### Work required
Look below for the line containing "Viewport: 875px width, 588px height.". Write out that line and the rest through the last one, exactly as they appear, but without pictures.

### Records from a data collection
*** Begin section ***

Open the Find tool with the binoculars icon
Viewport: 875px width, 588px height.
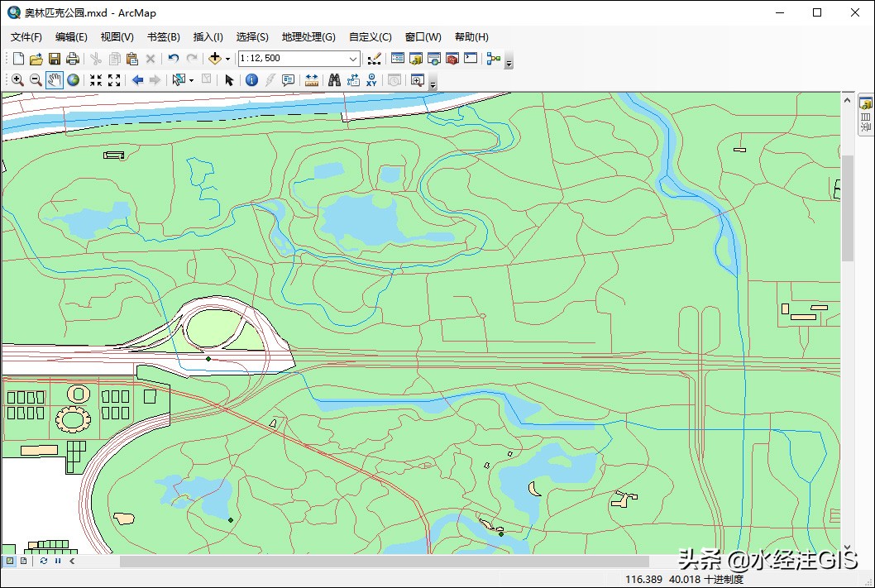[x=334, y=79]
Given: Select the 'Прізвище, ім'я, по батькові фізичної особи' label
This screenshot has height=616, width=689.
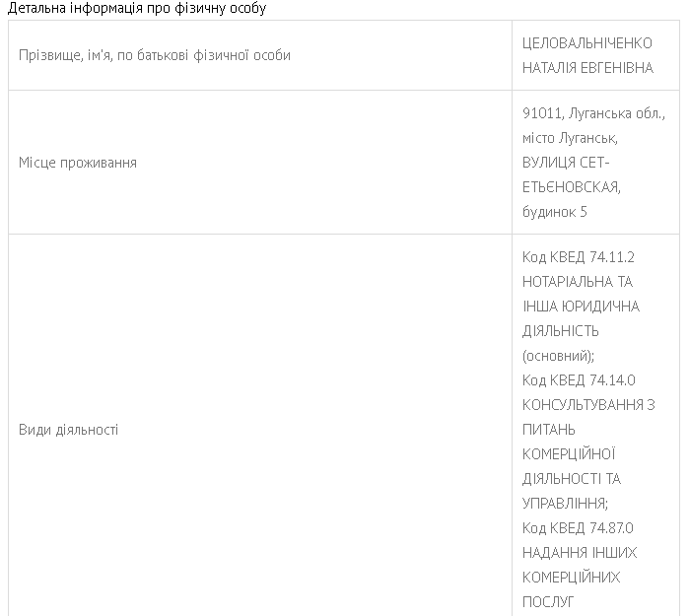Looking at the screenshot, I should click(x=154, y=55).
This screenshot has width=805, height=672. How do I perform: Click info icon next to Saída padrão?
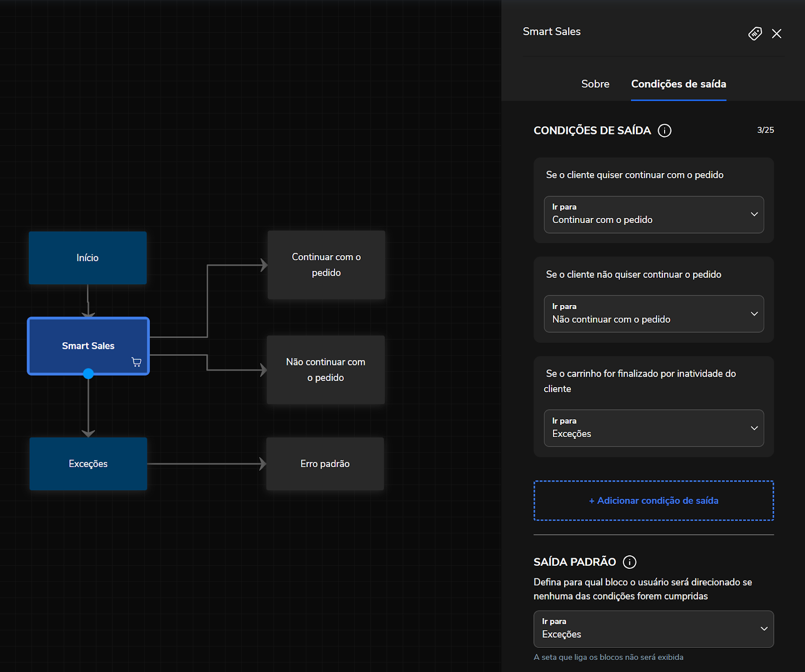(629, 562)
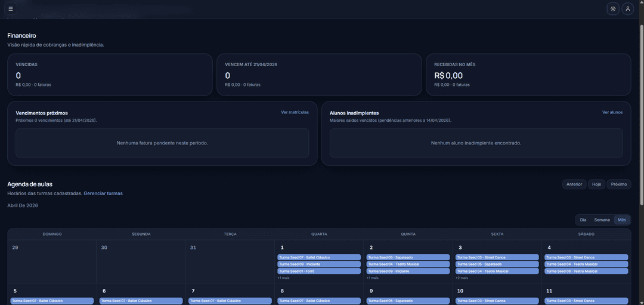Select the Mês calendar view
Viewport: 644px width, 305px height.
click(x=622, y=220)
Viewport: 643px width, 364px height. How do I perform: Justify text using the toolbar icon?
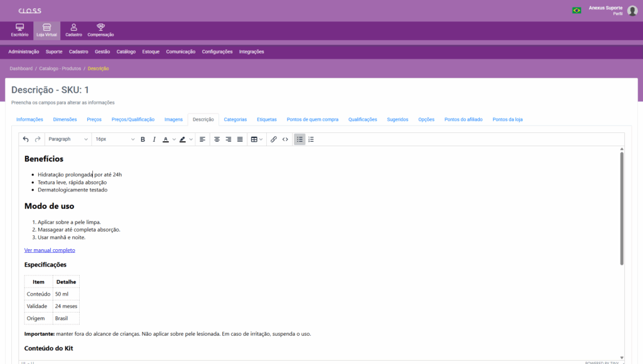240,139
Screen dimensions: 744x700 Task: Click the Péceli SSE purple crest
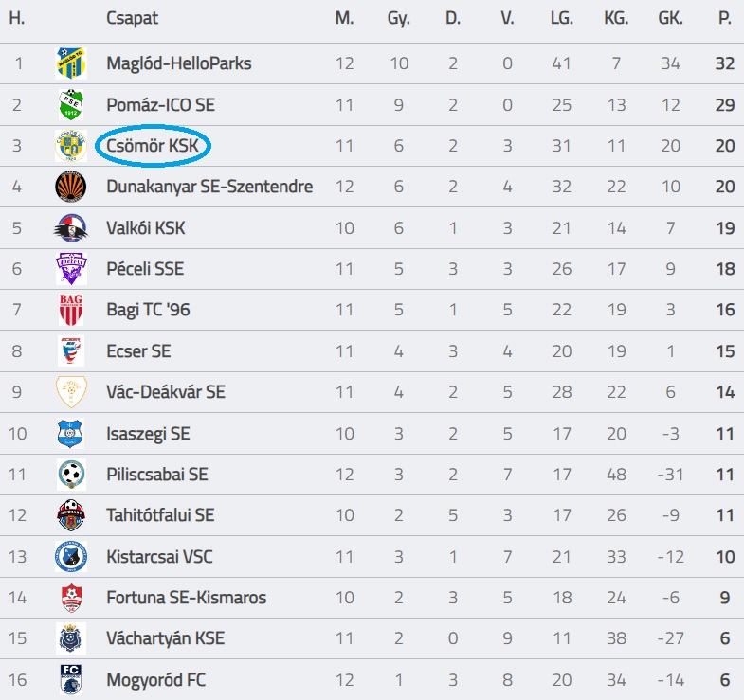pyautogui.click(x=71, y=269)
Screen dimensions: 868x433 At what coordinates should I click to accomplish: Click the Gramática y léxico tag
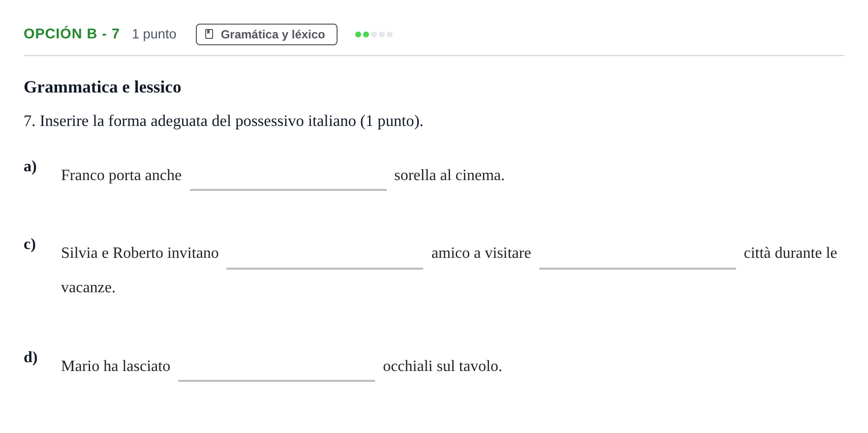click(267, 34)
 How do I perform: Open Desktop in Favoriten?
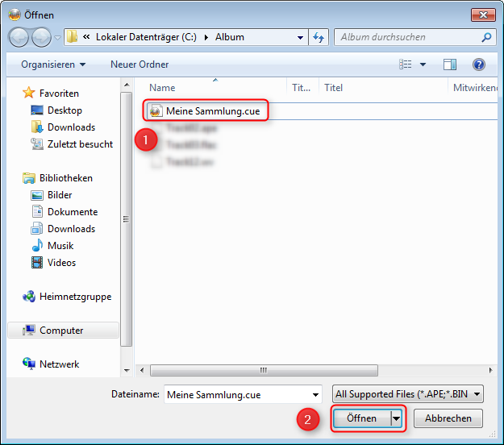click(x=64, y=110)
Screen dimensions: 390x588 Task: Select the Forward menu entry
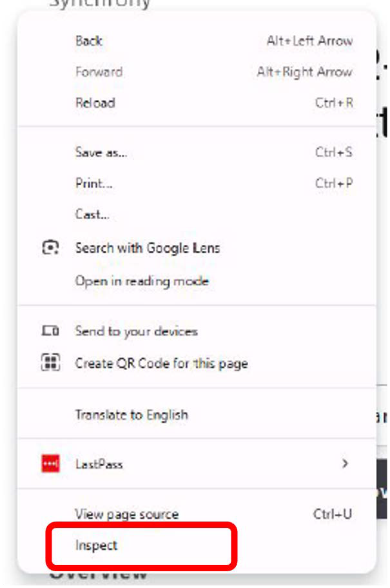pyautogui.click(x=99, y=72)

*** End section ***

### Output below
Viewport: 875px width, 588px height.
[x=334, y=79]
Given: Select the 'Прізвище, ім'я, по батькові фізичної особи' label
This screenshot has height=616, width=689.
Looking at the screenshot, I should click(x=154, y=55).
This screenshot has width=805, height=672. How do I perform: Click info icon next to Saída padrão?
(629, 562)
Select the Mês calendar view
Viewport: 644px width, 305px height.
click(x=622, y=220)
Viewport: 643px width, 364px height. How do I perform: Justify text using the toolbar icon?
240,139
Screen dimensions: 744x700 Task: Click the Péceli SSE purple crest
pyautogui.click(x=71, y=269)
Screen dimensions: 868x433 At what coordinates should I click to accomplish: Click the Gramática y léxico tag
click(267, 34)
 How do I perform: Open Desktop in Favoriten?
click(x=64, y=110)
Screen dimensions: 390x588 Task: Select the Forward menu entry
pyautogui.click(x=99, y=72)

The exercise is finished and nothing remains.